Question: A car has fourwheels. When the car is moving, what fraction of its total kinetic energy is due to rotation of the wheels about their axles? Assume that the wheels have the same rotational inertia as uniform disks of the same mass and size. Why do you not need to know the radius of the wheels?

$$\begin{gathered} \text{massofcar}=1000\text{kg} \\ \text{massofWheel}=10\text{kg} \end{gathered}$$

Using the formula for Kinetic energy of rotation and total kinetic energy, we can write the equations for kinetic energy of the car and wheels and find the fraction. Simplifying these equations would give us the reason why we do not need the radius for these calculations.

The kinetic energy of rotation is-

$\mathbf{K}\mathbf{.}\mathbf{E}{\mathbf{.}}_{\mathbf{rotation}}\mathbf{=}\frac{\mathbf{1}}{\mathbf{2}}{\mathbf{I\omega }}^{\mathbf{2}}$

The kinetic energy of translation is-

$\mathbf{K}\mathbf{.}\mathbf{E}\mathbf{.}\mathbf{=}\frac{\mathbf{1}}{\mathbf{2}}{\mathbf{mv}}^{\mathbf{2}}$

Here, l is the moment of inertia, w is the angular velocity, v is the linear velocity and m is the mass.

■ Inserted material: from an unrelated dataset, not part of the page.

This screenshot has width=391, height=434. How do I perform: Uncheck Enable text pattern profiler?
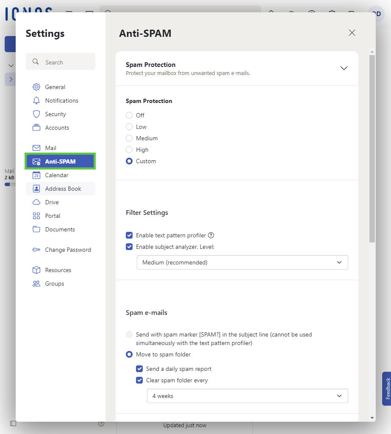(x=129, y=235)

Rotational kinetic energy of the wheel can be written as

$K.E{.}_{rotation}=\frac{1}{2}I{\omega }^2$

We have 4 wheels, so

$K.E{.}_{rotation}=4\times \frac{1}{2}I{\omega }^2$

Wheels can be assumed to be a disc, moment of inertia can be written as

$$\begin{gathered} I=\frac{1}{2}m{R}^2 \\ K.E{.}_{rotation}=2\times \frac{1}{2}m{R}^2{\omega }^2 \end{gathered}$$

We know that$v=R\omega$. Car and wheels would have same linear velocity. So we have

$K.E{.}_{rotation}=m{v}^2$

Total Kinetic energy of the car is given as

$K.E{.}_{tot}=\frac{1}{2}M{v}^2$

The fraction of the total energy is-

$$\begin{gathered} f=\frac{K.E{.}_{rotation}}{K.E{.}_{tot}} \\ =\frac{m{v}^2}{\frac{1}{2}M{v}^2} \\ f=\frac{m}{0.5M} \end{gathered}$$

Substituting the values of masses, we have

$$\begin{gathered} f=\frac{10\text{kg}}{0.5\times 1000\text{kg}} \\ =0.02 \end{gathered}$$

As seen from the above calculations, final equation for rotational kinetic energy would not have the term radius. This is because the motion is assumed to be a perfect rolling motion where there is no skidding or slipping. This would give us the linear velocity of the points on the wheel same as linear velocity of the car.

Hence, we do not need the radius of the wheels to calculate the fraction.